Brexit endgame: Boris Johnson gains control

The Brexit endgame is in sight.

Brexit endgame: Chess board with European Union EU and Great Britain pieces. Brexit negotiations and strategy concept.

The Prime Minister is still gunning for a no-deal Brexit.

Despite being ordered by law to beg for an extension to Article 50, Johnson is hoping that the EU will not grant it.

Besides, Boris has said he would rather be ‘dead in a ditch’ than seek a Brexit delay.

European Communities Act 1972

On the 18th August 2019, Brexit Secretary Steve Barclay signed legislation to repeal the European Communities Act 1972.

The failure of Theresa May’s plan was that the Act would have only been repealed upon the completion of a transition period.

The Prime Minister and his team have resolved to repeal the European Communities Act 1972 so that on1st November 2019 under UK law we are no longer in the EU.

Boris Johnson has told the EU that he’s going to create many problems for them if they extend Article 50.

Various commentators and experts believe that the repeal of the 1972 European Communities Act can only happen on Brexit day.

Furthermore, that Brexit day cannot happen if MPs revoke Article 50.

But the Prime Minister has to deliver such revocation, and it’s beyond doubt that he would resign rather than send that letter.

Boris Johnson is now cornered, and so he has no option but to go for a no-deal Brexit.

He could get a deal that exceeds his wildest dreams. However, he doesn’t have the numbers to get it through Parliament, and Labour has no political interest in letting him.

There is no use in Boris doing a deal with the Brexit party.

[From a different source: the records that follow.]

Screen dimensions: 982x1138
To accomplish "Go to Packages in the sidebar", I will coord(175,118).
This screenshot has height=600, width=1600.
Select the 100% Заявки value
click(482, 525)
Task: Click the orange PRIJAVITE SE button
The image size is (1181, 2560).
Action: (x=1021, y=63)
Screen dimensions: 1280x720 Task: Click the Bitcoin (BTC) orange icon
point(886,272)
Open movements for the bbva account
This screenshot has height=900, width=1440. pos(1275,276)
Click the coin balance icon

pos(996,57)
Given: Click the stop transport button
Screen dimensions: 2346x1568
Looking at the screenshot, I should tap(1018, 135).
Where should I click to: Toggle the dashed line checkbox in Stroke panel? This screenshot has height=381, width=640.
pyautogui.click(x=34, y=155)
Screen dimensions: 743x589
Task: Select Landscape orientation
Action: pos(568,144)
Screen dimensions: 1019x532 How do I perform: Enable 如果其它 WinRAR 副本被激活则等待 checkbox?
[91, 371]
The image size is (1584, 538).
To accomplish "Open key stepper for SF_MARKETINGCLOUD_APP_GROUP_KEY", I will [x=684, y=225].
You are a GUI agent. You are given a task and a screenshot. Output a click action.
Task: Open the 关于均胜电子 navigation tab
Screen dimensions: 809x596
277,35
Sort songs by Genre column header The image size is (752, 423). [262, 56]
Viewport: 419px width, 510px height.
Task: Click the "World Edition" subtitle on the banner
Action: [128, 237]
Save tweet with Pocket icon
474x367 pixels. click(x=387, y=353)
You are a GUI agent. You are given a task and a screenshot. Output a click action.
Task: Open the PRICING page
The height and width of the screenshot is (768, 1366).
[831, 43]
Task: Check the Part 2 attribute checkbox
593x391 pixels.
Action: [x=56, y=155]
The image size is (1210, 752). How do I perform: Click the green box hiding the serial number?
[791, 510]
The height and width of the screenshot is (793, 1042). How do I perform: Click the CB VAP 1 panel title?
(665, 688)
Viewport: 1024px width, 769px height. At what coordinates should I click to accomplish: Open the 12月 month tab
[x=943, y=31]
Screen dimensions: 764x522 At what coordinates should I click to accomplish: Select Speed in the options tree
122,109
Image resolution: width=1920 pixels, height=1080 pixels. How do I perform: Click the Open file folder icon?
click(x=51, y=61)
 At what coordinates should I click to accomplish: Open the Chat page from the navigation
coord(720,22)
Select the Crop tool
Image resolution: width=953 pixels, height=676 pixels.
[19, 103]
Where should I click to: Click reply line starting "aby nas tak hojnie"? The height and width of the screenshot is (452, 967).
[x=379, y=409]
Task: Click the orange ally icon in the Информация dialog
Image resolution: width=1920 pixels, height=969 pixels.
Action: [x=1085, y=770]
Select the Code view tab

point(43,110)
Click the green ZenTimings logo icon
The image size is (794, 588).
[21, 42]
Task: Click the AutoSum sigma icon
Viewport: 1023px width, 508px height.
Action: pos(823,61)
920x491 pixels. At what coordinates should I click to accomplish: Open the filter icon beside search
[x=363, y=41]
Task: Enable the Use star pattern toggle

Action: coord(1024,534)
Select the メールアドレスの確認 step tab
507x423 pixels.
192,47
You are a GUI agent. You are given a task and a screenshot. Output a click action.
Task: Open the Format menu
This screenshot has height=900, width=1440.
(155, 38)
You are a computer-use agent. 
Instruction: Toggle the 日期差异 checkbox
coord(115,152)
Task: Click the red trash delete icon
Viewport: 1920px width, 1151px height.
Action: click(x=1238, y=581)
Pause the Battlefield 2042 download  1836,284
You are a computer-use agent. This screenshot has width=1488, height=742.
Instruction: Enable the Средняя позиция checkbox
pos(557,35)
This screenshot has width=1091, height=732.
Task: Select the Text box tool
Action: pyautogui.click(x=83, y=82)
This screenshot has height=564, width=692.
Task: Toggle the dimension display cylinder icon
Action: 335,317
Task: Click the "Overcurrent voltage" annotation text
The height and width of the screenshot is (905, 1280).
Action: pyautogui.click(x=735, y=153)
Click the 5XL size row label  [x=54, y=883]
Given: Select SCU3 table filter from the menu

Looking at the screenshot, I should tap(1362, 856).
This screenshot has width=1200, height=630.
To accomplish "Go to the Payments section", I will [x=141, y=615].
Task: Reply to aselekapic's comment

If Boris got a deal from the EU, the Brexit party wouldn’t jump into bed with him.

However, the Brexit party threat would disappear if he manages to deliver a no-deal Brexit.

Rumours abound in Germany that it’s technically a no-deal Brexit, with a patchwork of many hastily agreed small agreements to mitigate any damage.

Brexit endgame: Corbyn checkmated

Corbyn has realised that he is powerless to stop Boris from delivering Brexit.

There isn’t enough time to hold an election before 31st October 2019. Anyway, Corbyn is scared of a general election.

Taking control of the order paper and revoking Article 50 isn’t an option because Corbyn would lose too much support from a broad spectrum of Labour voters.

In any case, Boris would sooner resign as Prime Minister than revoke Article 50.

MPs voting for another referendum won’t help, because that wouldn’t stop the timebomb of the revocation of the 1972 Act.

Besides, it’s not a given that the European Union will give an extension.

If the government loses a no-confidence vote, then a national unity government may need to be formed.

The Lib Dems stated they don’t want Corbyn to lead that national unity government as that wouldn’t serve their interests.

A Corbyn-led government would give him the chance to play the grown-up statesman.

If Corbyn succeeded in stopping Brexit, then it would decimate the newfound support for the Lib Dems.

Boris needs to keep his nerve, and he’ll then emerge as the toast of celebration of both Leavers and pro-democracy Remainers who just want Brexit done!